Tokenisation design for public spending
Source: Author
Because of the one-to-one exchange, and a treasury reserve that matches and reflects the exact unit amount created, parity would be established and there would be no risk of manipulation or de-pegging where the currency loses its stable value. By design, no outside party or actor would be able to create a token or manage a wallet to hold. Not even the treasury would be able to mint new units without equal deposits in the local currency. This model would feature a high degree of centralisation, but it would nevertheless provide an unprecedented level of transparency.
An Honest Accounting: A Cost–Benefit Analysis of Implementation
Blockchain-based solutions have their own limitations and may not be a technically efficient or streamlined solution for everything in the public sector. However, tokenising the exchange of value within government as a digital currency and establishing technical standards for protocols of transparency should remain a high priority.
The running costs of implementing a novel and technical blockchain solution are as yet unclear. Potentially high short-term costs, associated with any emerging technology, may seem daunting for firms and governments, but the benefits must be discussed as part of the investments and weighed against these costs.
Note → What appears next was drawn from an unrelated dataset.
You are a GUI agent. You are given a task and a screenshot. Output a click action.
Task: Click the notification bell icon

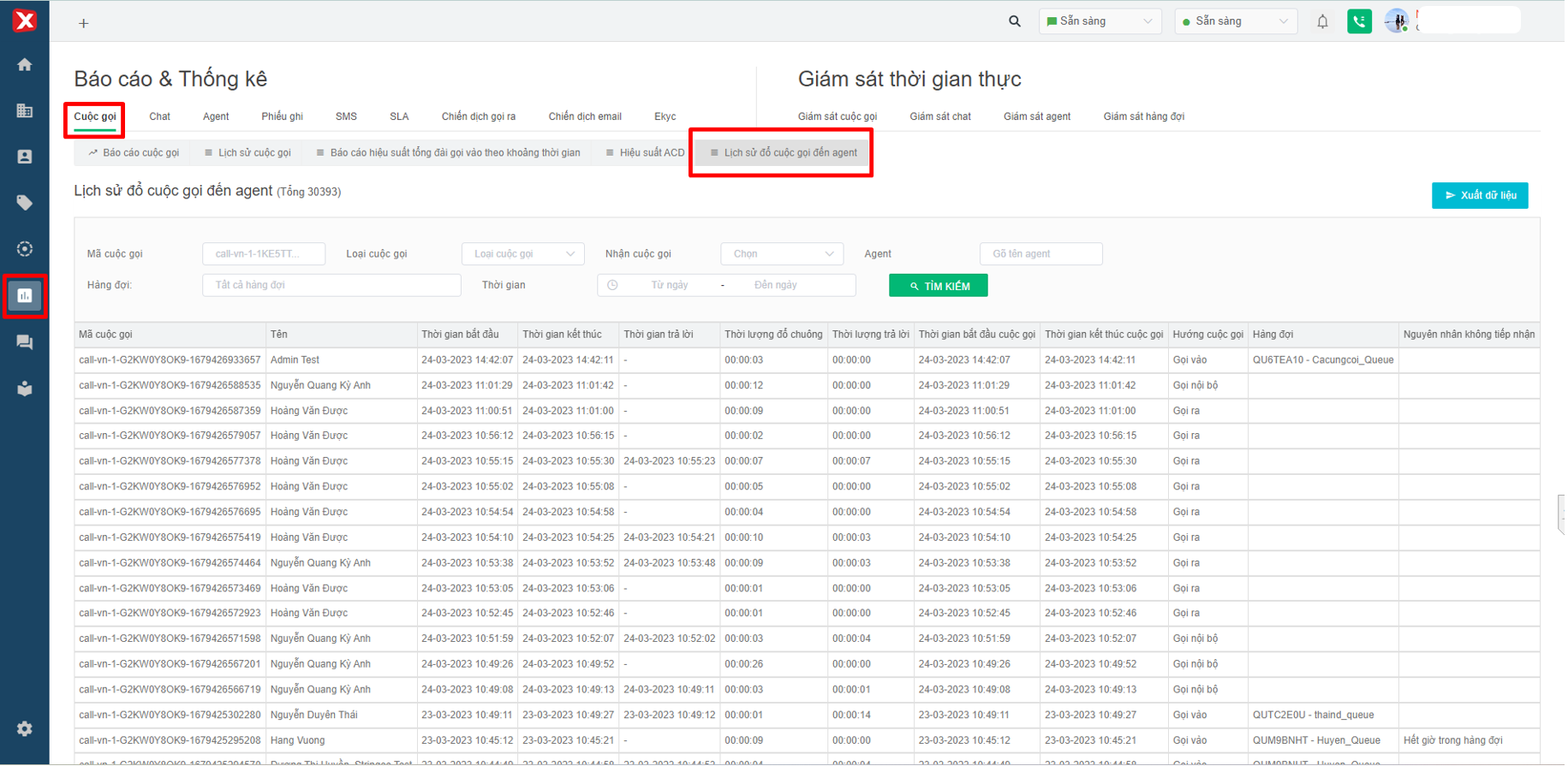(x=1322, y=21)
It should also be acknowledged that the cost of the status quo is one that significantly undermines public trust, economic growth and development, and stifles innovation.
What type of additional services could be provided if processes worked more smoothly because of increased transparency? What impact might the recapture of 2–5 per cent of a national budget have on public services and a government’s spending priorities? What impact could even a 1 per cent reclamation of GDP lost to corruption have on overall economic growth?
These may be presumptions, but they are reasonable scenarios in which on-chain data and technology can serve to address the intractable problem of corruption. As the flow of money through the pipelines of government is brought into the daylight, one can only expect the forecasts for the future to become sunnier.